Junior Xavier Ndong Ndong, président autoproclamé du Conseil national des rites et traditions du Gabon (CNRTG).
Au Gabon, la mort violente hante les quartiers, les familles enterrent leurs enfants et l’État cherche encore ses réponses. Pendant ce temps, certains ont trouvé plus commode d’enfiler le costume du prophète de fortune, micro en main, accusations en bandoulière. La dernière sortie de Junior Xavier Ndong Ndong, président autoproclamé du Conseil national des rites et traditions du Gabon (CNRTG), relève moins de la sagesse ancestrale que du numéro d’équilibriste irresponsable sur un fil social déjà prêt à rompre.
Sous couvert de défendre les traditions, l’homme a préféré pointer du doigt. Togolais. Béninois. Communautés étrangères. Et, pour faire bonne mesure, des Gabonais eux-mêmes présentés comme complices. Le tout sans la moindre enquête judiciaire, sans la moindre preuve, mais avec une assurance mystico-politique digne des grandes heures de la rumeur nationale. À défaut de criminels identifiés, on fabrique des coupables collectifs. Vieille recette, effets garantis.
Ainsi donc, selon le président du CNRTG, les crimes rituels qui ensanglantent le pays seraient l’œuvre d’étrangers et de leurs relais locaux. Une déclaration explosive dans un pays où les communautés ouest-africaines vivent depuis des décennies, travaillent, paient leurs impôts et enterrent leurs morts comme tout le monde. Accuser sans démontrer, c’est déjà condamner. Et dans un contexte de psychose, c’est jouer avec l’allumette au milieu d’un bidon d’essence.
Mais le clou du spectacle reste à venir. Comme si l’accusation ethnique ne suffisait pas, Junior Xavier Ndong Ndong a cru bon d’annoncer, l’air grave, qu’un coup d’État serait en préparation pour déstabiliser le pouvoir en place. Rien de moins. Pas de noms. Pas de faits. Pas de preuves. Juste une prophétie jetée dans l’espace public, comme on jette un sort. Voilà donc le CNRTG transformé en cellule de renseignement mystique, visiblement mieux informée que les services de sécurité de l’État.
Le plus savoureux, dans cette tragédie, reste le parcours de l’oracle. Car il faut le rappeler, sans rire : l’actuel grand prêtre des traditions fut hier un zélé chantre du Parti démocratique gabonais. Longtemps. Brillamment. Puis, par un miracle que même les ancêtres peinent à expliquer, le militant politique s’est mué en gardien du temple. Conversion éclair, initiation express, légitimité autoproclamée.

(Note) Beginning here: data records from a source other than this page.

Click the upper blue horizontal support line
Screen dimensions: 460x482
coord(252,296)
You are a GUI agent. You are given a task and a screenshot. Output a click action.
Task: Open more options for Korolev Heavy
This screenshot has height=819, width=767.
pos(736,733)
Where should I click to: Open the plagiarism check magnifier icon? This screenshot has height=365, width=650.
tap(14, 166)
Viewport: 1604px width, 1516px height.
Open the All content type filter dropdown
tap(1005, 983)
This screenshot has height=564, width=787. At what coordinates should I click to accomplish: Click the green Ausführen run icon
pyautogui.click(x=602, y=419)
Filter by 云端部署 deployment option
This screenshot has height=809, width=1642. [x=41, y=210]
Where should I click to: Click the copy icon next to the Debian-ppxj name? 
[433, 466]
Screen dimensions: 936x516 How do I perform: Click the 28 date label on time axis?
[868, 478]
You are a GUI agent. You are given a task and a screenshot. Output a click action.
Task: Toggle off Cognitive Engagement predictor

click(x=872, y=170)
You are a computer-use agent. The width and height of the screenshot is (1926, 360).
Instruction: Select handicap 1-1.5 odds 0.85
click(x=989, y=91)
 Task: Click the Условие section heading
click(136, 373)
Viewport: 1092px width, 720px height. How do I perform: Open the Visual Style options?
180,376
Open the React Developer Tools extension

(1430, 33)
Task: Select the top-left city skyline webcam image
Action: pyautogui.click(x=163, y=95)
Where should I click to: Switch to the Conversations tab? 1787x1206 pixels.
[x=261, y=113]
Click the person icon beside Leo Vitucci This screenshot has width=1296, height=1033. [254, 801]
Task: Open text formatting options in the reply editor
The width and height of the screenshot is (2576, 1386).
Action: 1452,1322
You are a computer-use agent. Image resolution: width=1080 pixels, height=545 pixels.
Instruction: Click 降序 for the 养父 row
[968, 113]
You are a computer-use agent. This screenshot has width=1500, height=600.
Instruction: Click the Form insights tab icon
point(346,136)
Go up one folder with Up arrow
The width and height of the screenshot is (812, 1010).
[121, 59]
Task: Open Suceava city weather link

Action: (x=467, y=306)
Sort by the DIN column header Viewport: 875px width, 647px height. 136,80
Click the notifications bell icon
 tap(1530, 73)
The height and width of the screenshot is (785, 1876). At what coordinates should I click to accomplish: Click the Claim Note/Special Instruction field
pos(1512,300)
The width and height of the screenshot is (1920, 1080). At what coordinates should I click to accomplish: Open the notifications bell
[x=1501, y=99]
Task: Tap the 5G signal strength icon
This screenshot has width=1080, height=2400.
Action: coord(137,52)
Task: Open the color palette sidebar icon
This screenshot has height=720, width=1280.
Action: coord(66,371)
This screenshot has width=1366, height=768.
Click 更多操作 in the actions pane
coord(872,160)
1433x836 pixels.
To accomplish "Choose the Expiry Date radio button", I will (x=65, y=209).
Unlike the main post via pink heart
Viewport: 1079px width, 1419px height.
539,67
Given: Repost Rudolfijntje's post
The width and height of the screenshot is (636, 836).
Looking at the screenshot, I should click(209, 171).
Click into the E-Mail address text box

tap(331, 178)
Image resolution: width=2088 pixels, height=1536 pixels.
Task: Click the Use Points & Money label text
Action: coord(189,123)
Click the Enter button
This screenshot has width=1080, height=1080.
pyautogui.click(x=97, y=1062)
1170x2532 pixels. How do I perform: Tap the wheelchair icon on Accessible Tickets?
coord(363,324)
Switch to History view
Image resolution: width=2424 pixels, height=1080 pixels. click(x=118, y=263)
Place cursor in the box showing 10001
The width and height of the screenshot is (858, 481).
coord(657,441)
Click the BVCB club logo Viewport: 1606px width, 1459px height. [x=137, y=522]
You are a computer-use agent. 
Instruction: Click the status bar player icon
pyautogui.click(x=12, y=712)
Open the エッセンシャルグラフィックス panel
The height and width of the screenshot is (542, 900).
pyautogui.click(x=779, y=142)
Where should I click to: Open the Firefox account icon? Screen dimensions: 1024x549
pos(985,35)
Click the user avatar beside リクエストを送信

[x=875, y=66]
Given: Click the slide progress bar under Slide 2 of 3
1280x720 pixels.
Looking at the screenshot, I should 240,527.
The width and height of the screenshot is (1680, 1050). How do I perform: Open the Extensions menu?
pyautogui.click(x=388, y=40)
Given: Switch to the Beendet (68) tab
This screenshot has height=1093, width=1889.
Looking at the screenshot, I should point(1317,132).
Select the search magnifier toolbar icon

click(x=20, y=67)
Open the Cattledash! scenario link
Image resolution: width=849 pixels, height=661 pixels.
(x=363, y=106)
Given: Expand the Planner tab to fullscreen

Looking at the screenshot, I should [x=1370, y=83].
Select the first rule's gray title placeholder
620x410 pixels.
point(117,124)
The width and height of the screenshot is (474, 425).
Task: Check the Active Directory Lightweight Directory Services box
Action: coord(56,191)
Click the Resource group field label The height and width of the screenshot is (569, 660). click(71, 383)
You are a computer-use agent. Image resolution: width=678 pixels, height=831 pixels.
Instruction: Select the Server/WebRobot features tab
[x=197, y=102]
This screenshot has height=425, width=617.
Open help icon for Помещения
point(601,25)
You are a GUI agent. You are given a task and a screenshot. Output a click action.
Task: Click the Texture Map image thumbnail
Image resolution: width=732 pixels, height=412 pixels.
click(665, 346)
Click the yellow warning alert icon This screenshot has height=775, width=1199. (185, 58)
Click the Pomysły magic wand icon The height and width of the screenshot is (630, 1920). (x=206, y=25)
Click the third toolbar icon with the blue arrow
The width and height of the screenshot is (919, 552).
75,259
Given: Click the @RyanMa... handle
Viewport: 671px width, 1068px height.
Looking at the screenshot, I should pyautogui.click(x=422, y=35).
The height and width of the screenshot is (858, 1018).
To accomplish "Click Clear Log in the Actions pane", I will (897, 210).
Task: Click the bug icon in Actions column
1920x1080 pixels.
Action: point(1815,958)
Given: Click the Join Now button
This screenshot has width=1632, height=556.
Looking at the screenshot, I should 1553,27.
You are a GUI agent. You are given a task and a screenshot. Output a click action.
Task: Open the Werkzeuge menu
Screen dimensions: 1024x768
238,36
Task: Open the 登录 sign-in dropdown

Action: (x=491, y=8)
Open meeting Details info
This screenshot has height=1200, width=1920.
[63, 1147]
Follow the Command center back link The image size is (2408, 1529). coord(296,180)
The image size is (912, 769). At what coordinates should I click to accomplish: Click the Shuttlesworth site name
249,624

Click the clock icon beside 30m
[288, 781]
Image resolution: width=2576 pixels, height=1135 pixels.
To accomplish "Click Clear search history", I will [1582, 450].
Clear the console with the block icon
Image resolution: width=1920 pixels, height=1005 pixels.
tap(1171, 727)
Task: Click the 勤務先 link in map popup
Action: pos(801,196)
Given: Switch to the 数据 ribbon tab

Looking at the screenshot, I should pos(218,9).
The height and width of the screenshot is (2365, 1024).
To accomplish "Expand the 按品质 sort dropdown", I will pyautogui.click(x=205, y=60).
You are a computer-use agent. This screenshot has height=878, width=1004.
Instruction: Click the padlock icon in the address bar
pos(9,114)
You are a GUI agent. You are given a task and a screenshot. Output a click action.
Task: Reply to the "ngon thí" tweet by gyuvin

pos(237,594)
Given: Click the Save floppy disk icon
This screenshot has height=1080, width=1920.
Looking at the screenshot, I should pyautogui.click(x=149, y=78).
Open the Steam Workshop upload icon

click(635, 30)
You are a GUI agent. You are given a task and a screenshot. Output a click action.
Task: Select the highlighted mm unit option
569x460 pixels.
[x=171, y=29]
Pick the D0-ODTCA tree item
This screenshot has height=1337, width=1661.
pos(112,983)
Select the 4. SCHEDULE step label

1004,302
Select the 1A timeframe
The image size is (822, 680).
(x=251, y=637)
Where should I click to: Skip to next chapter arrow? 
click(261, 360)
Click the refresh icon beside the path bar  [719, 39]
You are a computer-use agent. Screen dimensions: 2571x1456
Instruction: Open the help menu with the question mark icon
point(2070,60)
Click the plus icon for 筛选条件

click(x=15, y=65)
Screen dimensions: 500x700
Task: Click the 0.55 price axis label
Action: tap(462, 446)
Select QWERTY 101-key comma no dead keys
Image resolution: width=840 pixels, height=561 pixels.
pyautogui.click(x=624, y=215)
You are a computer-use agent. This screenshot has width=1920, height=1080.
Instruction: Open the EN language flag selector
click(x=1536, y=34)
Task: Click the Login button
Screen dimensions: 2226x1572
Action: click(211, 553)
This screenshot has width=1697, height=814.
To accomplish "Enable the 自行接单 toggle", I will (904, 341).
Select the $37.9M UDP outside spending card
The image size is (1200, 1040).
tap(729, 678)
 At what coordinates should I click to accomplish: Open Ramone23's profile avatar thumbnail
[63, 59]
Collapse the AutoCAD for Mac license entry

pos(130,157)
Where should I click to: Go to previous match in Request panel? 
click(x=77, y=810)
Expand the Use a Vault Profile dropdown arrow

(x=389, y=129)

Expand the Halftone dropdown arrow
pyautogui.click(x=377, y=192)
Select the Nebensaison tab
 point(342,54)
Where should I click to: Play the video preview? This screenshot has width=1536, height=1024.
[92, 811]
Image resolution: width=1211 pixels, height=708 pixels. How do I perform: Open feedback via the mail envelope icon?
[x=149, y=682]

Le Gabon est sans doute l’un des rares pays au monde où l’on peut, sans agrément officiel, sans cadre juridique clair, sans contrôle institutionnel, se lever un matin et s’ériger en chef national des rites et traditions, parler au nom des ancêtres, accuser des peuples, annoncer des coups d’État et exiger d’être pris au sérieux. Ailleurs, cela relèverait de la chronique psychiatrique. Ici, cela passe en conférence de presse.
Pendant ce temps, les véritables traditions africaines complexes, codifiées, profondément respectueuses de la vie sont piétinées par ceux-là mêmes qui prétendent les défendre. Le sacré devient un cache-sexe politique, la spiritualité un outil de diversion, et la peur un instrument de pouvoir symbolique.
Il devient urgent de poser la question que beaucoup évitent : qui a donné mandat à qui ? Qui a investi le CNRTG de l’autorité de parler au nom de toutes les traditions gabonaises ? Qui contrôle ses discours, ses dérives, ses effets sur la cohésion nationale ? Car à force de laisser prospérer l’ésotérisme institutionnel, le Gabon risque de remplacer l’État de droit par l’État de la rumeur sacrée.
Les crimes rituels sont une tragédie nationale. Ils exigent des enquêtes sérieuses, une justice implacable et une responsabilité collective. Pas des prophéties creuses, pas des accusations xénophobes, pas des sermons politiques déguisés en incantations. Quand le sacré se met à mentir, ce n’est plus la tradition qui parle. C’est le danger qui s’installe.